■ Exercise aim ■
Return exactly the final stretch of the records below, opening with the line that contains "The height and" and closing with the last line.

[Records contained in a dataset]

Content starts

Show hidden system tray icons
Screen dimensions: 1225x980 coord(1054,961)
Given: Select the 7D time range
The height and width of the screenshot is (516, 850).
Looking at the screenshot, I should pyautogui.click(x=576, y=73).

Content ends

■ Task answer ■
The height and width of the screenshot is (516, 850).
Looking at the screenshot, I should pyautogui.click(x=576, y=73).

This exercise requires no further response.